**JOB A**
Answer these questions using the passage on foot tapping in music.
(i) What did instructors say tapping your foot can help with?
(ii) In French Canadian Fiddling, what is common for musicians to do while they are playing?
(iii) In a classical setting, what do audience members want the musicians to have?
**JOB B**
Carry on the passage on foot tapping in music after its final sentence.

START PASSAGE TO READ

As musicians, we are taught to tap our foot to the music at a young age. Our instructors informed us that tapping your foot can help with pulse, rhythm and timing either for an individual or a whole ensemble. As a listener, myself along with others will tap their feet at a concert or listening to the radio.

Why do we do this? There have been many studies done about how and why movement and music are connected. Most of the studies conclude in the following way:

“Wheatley’s study findings support the hypothesis of cross-cultural universality of linked music, motion, and emotion.” (PBS Dartmouth)

Movement is linked to music, there is no debate about it. So tapping your foot is a great tool for musicians since playing and moving are already linked. Some people are taught specifically to do both at once and others do it subconsciously.

In the music world, tapping your foot is actually a bigger debate than you might think.

In some instances such as French Canadian Fiddling, it is common for musicians to step dance in time while they are playing. Other fiddlers stomp their feet as loud as possible during their performance. 

It is accepted in a multitude of music genres for the musicians to tap their feet, and sometimes it looks wrong to not tap their feet. Other activities that combine motion and music are musicals, operas, marching band, and drum corps.

In a classical setting, it is generally frowned upon for musicians to tap their feet at all. Audience members want the musicians to have an internal pulse and not need the “handicap” of foot tapping. Not to mention it is distracting if you can hear or see someone's foot going up and down on a loud creaky floor.

END PASSAGE TO READ
START DATA SECTION

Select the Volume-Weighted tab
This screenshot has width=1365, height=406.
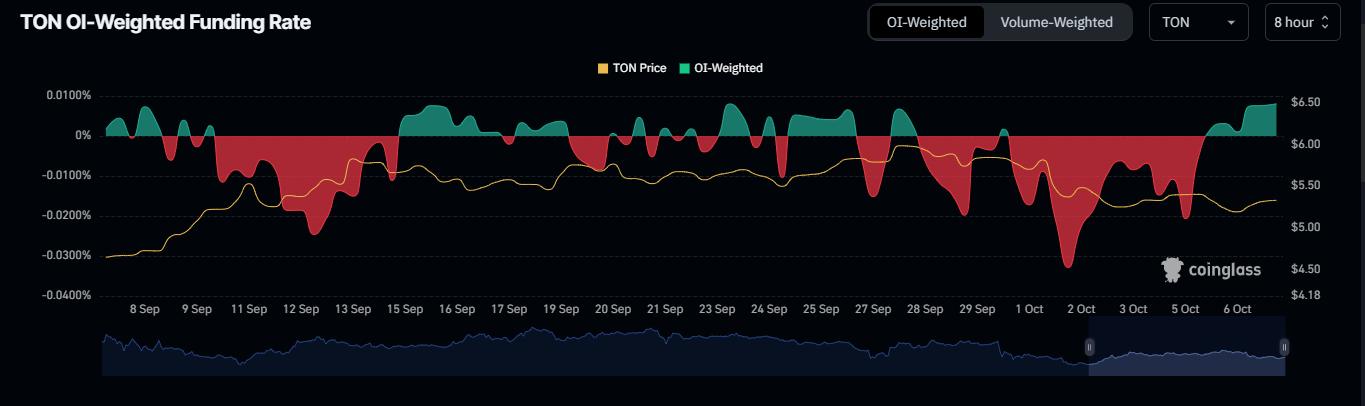[1056, 22]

END DATA SECTION

**EXERCISE OUTPUT A**
(i) Pulse, rhythm and timing, for an individual or a whole ensemble.
(ii) Step dance in time.
(iii) An internal pulse.

**EXERCISE OUTPUT B**
When we see a top tier orchestra or a jazz big band, the musicians are almost always moving their bodies to the music, swaying and twitching to what they are playing. If we refer back to the Dartmouth study, isn’t tapping your foot motion? If swaying to the music helps a jazz saxophone player play Coltrane, why can’t a cellist tap his foot to Shostakovich? I do not see the difference, it is all just motion that helps a musicians play better.

In sports you are told to do whatever it takes to win. “Winning” in music could easily be defined as having the best performance possible. So if tapping your foot helps you achieve that, why do people frown upon it? If an individual or group sounds good, who cares how they achieve it. They sound good for a reason.

Do you think musicians should be able to tap their foot in any music setting? Let me know in the comments.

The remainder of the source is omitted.